Auf einem Quadratmeter können dadurch anstatt bisher 200 Watt zukünftig 220 Watt Solarstrom gewonnen werden. Das Fraunhofer Institut kam in einer Analyse zu dem Schluss, dass die Firma dadurch einen technologischen Vorsprung von rund drei Jahren besitzt. Dieser soll nun genutzt werden, um in Europa eine eigene Fertigung aufzubauen. Die Produktion nach Asien zu verlagern kam für die Unternehmensführung hingegen nicht infrage. Denn dort hat man schlechte Erfahrungen gemacht, weil vermeintliche Kunden und Partnerunternehmen irgendwann angefangen haben, die eigenen Maschinen einfach zu kopieren. Diesmal soll das Knowhow daher in Europa verbleiben. Experten betrachten die Pläne des Konzerns dennoch mit einer gewissen Skepsis. Denn die eigene Produktion lohnt sich nur, solange auch der technologische Vorsprung gehalten werden kann. Dafür aber sind konstant hohe Investitionen notwendig.

Bitterfeld setzt auf Vielfalt in der Industrie

In Bitterfeld wiederum hat man aus den Erfahrungen der Vergangenheit gelernt.

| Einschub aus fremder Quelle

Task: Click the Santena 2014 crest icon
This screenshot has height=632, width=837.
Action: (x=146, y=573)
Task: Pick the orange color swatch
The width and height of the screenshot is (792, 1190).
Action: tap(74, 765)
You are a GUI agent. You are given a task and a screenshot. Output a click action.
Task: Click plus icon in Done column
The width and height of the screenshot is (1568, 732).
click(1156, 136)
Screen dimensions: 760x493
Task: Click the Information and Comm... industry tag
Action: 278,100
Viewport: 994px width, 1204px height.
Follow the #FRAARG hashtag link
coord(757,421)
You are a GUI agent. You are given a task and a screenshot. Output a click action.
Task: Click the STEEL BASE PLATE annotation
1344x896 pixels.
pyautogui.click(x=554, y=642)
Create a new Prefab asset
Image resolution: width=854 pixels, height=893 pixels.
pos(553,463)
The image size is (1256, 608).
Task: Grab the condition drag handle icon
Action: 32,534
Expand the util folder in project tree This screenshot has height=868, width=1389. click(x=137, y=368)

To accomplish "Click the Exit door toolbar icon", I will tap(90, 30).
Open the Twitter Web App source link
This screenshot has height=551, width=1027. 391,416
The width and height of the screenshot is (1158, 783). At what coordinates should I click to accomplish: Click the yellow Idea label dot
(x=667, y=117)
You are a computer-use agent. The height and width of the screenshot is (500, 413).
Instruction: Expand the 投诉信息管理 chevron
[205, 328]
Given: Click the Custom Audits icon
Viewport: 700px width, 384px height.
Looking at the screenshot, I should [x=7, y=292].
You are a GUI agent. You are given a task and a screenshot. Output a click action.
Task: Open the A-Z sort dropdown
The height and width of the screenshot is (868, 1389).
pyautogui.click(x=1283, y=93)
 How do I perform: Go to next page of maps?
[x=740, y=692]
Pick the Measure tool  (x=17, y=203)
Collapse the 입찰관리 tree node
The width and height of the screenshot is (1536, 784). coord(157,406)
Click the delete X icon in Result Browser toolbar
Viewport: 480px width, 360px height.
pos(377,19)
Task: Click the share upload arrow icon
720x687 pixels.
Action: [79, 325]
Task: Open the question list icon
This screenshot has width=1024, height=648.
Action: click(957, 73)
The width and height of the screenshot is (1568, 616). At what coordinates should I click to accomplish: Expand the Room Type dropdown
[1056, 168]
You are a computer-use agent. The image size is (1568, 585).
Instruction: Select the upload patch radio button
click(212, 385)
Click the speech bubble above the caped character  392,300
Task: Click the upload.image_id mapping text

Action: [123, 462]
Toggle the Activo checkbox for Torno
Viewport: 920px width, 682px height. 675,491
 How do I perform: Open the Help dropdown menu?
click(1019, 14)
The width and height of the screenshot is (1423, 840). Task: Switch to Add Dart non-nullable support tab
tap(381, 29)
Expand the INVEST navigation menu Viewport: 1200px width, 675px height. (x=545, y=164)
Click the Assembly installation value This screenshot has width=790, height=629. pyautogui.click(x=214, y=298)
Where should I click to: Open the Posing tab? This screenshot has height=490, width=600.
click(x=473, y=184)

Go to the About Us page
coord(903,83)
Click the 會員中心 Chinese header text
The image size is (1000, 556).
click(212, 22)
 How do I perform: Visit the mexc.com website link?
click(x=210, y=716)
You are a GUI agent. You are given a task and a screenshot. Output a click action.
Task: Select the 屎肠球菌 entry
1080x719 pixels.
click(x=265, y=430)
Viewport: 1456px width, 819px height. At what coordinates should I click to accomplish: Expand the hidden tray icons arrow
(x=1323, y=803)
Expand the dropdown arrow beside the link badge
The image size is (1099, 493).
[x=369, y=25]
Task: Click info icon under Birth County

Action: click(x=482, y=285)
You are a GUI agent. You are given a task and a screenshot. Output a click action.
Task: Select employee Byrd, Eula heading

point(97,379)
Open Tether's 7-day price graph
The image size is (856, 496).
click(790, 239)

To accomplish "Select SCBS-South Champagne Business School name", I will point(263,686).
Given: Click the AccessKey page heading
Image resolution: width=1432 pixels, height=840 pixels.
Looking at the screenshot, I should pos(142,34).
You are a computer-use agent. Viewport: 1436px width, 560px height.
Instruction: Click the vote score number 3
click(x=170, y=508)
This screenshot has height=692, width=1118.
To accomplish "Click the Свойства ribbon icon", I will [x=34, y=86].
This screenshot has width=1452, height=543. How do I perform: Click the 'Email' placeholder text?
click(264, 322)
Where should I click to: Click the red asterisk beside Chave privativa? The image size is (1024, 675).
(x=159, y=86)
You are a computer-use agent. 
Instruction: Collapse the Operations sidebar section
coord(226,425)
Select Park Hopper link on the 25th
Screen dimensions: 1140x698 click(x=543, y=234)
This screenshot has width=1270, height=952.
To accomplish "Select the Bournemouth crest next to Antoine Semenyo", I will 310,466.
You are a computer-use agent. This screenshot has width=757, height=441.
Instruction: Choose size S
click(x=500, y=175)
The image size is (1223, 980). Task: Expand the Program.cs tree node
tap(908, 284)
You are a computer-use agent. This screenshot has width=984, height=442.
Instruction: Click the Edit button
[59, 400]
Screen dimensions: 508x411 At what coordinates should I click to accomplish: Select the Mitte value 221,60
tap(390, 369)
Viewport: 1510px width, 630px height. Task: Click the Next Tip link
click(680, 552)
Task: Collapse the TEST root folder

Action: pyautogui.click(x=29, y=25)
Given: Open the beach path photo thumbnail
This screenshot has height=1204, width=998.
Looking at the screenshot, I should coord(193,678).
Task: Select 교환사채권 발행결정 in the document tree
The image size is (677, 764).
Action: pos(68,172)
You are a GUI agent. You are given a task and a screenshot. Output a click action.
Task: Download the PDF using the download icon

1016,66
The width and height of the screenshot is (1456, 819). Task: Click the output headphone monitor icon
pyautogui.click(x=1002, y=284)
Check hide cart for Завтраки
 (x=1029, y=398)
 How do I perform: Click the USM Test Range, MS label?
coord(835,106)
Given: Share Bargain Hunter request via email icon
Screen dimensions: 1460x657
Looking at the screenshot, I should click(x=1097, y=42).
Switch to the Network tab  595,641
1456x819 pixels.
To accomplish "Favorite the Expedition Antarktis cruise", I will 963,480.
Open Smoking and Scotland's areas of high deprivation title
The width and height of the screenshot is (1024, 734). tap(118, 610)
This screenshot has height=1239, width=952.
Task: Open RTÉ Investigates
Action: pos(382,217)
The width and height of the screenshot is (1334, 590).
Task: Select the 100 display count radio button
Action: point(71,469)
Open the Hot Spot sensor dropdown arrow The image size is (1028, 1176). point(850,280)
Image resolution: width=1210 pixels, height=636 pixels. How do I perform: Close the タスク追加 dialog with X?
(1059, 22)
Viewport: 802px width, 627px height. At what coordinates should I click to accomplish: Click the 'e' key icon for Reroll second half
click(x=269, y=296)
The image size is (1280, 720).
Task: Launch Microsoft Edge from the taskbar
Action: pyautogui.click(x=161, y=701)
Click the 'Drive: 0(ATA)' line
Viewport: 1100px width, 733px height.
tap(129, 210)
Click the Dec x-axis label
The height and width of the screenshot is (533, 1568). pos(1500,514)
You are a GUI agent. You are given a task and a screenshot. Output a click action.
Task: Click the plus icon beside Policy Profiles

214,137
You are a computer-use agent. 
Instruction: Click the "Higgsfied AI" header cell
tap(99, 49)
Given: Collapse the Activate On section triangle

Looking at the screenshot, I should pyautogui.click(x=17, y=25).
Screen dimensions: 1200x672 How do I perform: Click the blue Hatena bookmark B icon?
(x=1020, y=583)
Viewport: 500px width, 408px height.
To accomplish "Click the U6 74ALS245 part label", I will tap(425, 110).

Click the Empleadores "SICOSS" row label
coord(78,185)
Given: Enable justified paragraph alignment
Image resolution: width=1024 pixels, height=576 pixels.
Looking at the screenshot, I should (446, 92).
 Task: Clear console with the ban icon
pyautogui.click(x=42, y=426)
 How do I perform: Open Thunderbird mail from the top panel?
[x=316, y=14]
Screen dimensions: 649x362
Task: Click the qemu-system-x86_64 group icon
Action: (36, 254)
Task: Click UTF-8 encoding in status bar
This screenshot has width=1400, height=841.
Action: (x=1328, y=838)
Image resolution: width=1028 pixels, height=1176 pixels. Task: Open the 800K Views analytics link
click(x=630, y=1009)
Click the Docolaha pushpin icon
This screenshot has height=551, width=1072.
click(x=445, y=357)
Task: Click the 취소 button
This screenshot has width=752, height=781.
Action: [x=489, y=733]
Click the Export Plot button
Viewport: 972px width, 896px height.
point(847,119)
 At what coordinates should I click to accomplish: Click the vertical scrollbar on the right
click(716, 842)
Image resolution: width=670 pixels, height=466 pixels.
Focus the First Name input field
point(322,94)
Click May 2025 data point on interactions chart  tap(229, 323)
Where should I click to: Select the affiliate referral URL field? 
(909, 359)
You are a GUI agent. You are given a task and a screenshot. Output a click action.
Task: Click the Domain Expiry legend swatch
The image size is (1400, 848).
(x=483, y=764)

Zwar freut man sich dort grundsätzlich über die geplanten Investitionen und die entstehenden Arbeitsplätze. Die Landesregierung hat zudem Fördergelder in Aussicht gestellt. Gleichzeitig will man eine zu große Abhängigkeit von einer Branche aber unter allen Umständen vermeiden. Auf dem Gelände des Industriegebiets, das früher das Herzstück des Solar Valley bildete, wurden daher Firmen aus ganz unterschiedlichen Industrien angesiedelt. So gibt es dort nun unter anderem eine Papierfabrik sowie einen Standort zur Batterieproduktion. Die Solarindustrie darf also gerne zurückkommen, wird inzwischen vor Ort aber mit einer gewissen Zurückhaltung empfangen. Es wird sich zeigen, ob es der Schweizer Firma gelingen wird, diese Skepsis zu widerlegen.